__WHAT IS REQUIRED__.
If a line in the entries below includes the string "arrow", copy it out.

---

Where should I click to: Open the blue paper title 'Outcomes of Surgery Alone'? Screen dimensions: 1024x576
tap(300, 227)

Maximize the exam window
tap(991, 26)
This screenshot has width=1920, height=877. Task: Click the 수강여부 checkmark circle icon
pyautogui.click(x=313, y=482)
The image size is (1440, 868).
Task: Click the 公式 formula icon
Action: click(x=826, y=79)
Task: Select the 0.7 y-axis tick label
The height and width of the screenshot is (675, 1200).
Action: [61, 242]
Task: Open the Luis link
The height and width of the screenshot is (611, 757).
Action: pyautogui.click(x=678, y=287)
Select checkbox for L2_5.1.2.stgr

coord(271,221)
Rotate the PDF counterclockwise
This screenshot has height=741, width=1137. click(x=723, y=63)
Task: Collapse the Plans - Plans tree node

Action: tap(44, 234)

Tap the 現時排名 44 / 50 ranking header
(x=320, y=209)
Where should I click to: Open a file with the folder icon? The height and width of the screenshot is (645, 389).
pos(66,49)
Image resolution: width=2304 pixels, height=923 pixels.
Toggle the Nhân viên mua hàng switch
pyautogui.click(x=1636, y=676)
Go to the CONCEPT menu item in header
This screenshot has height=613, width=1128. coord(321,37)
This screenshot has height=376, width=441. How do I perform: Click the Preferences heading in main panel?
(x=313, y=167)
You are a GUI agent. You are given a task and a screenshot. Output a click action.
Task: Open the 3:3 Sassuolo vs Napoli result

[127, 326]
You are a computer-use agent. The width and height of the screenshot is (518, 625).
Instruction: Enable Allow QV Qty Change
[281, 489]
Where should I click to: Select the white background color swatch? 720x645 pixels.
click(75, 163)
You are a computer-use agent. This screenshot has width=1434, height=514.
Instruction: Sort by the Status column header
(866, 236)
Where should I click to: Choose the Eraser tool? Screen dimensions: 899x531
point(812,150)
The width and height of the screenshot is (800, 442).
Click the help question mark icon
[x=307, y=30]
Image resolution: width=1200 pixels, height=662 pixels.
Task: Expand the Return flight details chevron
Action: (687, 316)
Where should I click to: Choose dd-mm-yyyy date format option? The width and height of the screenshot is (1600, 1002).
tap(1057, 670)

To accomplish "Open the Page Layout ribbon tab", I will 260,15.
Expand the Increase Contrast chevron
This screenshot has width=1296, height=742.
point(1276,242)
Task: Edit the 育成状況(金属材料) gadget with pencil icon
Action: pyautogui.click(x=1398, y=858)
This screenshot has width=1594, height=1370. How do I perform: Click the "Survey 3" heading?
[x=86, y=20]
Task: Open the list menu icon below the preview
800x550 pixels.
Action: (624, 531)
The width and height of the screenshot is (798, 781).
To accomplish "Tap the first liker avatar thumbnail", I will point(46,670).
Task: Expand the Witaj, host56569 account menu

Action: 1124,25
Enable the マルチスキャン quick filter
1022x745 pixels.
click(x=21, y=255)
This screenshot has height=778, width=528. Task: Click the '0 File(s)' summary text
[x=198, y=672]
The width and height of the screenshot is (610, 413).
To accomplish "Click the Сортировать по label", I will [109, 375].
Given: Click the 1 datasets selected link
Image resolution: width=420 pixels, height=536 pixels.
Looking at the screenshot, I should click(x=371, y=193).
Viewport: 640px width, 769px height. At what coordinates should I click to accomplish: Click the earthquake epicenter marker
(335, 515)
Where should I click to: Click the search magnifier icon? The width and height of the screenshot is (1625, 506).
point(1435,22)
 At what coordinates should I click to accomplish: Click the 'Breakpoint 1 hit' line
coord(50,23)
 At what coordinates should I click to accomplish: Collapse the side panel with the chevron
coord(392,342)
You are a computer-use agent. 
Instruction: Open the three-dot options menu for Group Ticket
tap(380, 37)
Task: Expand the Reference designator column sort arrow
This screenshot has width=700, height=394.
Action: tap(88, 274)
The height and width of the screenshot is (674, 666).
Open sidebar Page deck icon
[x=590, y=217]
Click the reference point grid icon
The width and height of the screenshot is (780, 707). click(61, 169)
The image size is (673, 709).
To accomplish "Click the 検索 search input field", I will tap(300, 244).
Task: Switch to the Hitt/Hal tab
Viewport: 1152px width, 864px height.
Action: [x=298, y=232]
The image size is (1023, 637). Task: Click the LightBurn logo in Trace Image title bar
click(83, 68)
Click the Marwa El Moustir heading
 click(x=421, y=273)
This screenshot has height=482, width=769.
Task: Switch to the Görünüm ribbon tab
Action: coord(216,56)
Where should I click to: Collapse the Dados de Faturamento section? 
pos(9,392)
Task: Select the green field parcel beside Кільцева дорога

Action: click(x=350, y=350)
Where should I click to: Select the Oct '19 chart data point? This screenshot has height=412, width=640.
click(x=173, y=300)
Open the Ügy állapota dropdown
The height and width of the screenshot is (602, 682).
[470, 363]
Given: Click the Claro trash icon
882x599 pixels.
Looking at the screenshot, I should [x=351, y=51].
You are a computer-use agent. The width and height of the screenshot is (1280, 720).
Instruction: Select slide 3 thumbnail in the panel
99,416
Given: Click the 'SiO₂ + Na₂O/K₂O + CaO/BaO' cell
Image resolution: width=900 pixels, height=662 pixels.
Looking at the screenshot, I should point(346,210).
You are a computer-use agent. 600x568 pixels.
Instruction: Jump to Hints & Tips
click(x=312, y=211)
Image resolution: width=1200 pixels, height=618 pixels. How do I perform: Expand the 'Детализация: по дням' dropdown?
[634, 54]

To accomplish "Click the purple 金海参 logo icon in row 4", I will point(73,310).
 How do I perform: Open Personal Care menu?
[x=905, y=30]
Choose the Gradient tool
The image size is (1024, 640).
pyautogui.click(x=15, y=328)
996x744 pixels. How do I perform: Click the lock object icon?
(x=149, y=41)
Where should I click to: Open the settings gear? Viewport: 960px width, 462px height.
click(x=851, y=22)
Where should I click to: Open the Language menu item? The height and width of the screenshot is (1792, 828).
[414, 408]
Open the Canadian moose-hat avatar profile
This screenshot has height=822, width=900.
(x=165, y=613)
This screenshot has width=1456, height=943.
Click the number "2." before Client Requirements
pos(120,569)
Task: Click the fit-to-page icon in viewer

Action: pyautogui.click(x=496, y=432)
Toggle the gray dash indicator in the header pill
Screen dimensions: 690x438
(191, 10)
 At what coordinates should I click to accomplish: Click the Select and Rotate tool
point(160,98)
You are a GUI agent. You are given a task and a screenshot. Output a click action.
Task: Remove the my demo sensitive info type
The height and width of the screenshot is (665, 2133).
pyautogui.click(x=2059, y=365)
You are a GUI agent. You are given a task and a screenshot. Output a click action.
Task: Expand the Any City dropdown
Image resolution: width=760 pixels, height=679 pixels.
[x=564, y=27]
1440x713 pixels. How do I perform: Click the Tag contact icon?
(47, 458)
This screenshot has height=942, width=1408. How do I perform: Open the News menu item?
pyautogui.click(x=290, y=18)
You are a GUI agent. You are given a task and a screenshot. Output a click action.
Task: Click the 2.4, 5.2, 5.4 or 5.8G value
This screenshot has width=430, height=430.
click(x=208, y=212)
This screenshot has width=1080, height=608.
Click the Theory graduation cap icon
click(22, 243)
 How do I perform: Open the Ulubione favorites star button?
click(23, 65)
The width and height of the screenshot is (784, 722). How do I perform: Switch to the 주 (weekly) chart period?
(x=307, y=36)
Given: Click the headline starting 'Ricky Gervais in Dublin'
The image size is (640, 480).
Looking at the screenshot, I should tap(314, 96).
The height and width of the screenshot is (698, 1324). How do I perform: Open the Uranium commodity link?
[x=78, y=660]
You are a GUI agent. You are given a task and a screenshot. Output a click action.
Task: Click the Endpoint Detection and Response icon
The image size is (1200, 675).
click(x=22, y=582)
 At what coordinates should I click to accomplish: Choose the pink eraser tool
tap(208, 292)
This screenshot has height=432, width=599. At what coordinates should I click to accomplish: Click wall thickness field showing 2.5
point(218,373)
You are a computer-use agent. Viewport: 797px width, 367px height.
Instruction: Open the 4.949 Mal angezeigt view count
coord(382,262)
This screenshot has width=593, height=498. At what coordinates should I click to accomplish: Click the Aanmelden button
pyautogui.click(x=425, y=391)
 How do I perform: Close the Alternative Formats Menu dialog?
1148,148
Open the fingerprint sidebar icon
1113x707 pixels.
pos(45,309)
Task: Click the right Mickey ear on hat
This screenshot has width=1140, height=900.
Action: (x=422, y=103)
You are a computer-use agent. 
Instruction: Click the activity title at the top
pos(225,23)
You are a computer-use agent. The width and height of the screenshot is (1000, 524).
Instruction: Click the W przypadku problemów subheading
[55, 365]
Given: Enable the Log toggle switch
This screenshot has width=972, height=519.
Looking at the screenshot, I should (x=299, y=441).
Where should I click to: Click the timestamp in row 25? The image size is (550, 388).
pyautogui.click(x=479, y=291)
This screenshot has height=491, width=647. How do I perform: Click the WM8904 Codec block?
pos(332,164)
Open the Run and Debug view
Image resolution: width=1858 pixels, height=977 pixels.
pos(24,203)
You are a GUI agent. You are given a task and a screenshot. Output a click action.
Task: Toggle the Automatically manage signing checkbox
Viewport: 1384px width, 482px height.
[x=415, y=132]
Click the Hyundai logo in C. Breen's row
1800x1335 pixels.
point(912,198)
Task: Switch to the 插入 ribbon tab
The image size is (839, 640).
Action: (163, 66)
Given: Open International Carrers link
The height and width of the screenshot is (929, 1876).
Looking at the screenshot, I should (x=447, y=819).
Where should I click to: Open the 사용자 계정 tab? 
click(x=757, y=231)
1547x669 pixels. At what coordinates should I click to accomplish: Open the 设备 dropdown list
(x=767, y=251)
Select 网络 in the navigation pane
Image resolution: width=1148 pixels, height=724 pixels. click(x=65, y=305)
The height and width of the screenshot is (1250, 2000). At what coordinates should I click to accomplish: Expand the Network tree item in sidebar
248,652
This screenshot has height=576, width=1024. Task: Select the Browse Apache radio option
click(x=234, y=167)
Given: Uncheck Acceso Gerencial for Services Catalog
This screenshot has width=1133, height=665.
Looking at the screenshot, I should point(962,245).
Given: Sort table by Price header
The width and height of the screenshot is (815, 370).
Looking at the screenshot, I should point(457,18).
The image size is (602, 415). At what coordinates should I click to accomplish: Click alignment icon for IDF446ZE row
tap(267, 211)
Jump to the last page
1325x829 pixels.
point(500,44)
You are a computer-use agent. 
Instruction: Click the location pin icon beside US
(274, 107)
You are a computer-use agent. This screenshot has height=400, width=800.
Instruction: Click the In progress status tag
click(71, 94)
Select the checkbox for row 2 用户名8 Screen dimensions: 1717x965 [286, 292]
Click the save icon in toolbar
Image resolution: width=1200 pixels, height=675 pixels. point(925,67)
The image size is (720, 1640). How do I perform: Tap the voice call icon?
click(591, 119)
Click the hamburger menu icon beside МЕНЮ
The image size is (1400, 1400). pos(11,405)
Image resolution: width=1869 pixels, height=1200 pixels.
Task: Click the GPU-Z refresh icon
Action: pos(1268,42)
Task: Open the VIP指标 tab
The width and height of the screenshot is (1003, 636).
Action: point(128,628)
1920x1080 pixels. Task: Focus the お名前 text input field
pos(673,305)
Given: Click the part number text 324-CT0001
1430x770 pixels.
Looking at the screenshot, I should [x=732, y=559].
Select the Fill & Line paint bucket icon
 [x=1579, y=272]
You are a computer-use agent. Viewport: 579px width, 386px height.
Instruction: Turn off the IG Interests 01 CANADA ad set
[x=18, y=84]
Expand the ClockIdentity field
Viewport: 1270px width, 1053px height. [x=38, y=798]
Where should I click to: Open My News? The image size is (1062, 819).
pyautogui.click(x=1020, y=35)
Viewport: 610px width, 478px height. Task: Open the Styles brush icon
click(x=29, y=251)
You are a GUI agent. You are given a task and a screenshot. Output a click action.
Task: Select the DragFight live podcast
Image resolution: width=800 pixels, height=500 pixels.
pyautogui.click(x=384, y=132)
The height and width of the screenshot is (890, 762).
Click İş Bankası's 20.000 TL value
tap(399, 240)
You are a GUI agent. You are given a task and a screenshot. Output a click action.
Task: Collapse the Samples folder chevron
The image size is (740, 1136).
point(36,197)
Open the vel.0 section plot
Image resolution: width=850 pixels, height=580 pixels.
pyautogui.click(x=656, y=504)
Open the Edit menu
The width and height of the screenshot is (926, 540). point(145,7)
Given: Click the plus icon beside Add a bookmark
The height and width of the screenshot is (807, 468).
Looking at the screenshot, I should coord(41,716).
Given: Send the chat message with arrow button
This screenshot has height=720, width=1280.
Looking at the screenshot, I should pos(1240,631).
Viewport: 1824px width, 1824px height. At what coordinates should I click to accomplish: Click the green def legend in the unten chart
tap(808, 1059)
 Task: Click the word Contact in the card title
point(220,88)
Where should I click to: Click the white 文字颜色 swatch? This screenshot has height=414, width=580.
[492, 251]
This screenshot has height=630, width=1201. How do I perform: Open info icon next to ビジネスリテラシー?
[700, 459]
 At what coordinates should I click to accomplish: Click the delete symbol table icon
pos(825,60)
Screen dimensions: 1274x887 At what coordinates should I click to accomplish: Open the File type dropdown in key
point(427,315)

---

__RESPONSE TO THE TASK__.
Task: Expand the Reference designator column sort arrow
Given: Send the chat message with arrow button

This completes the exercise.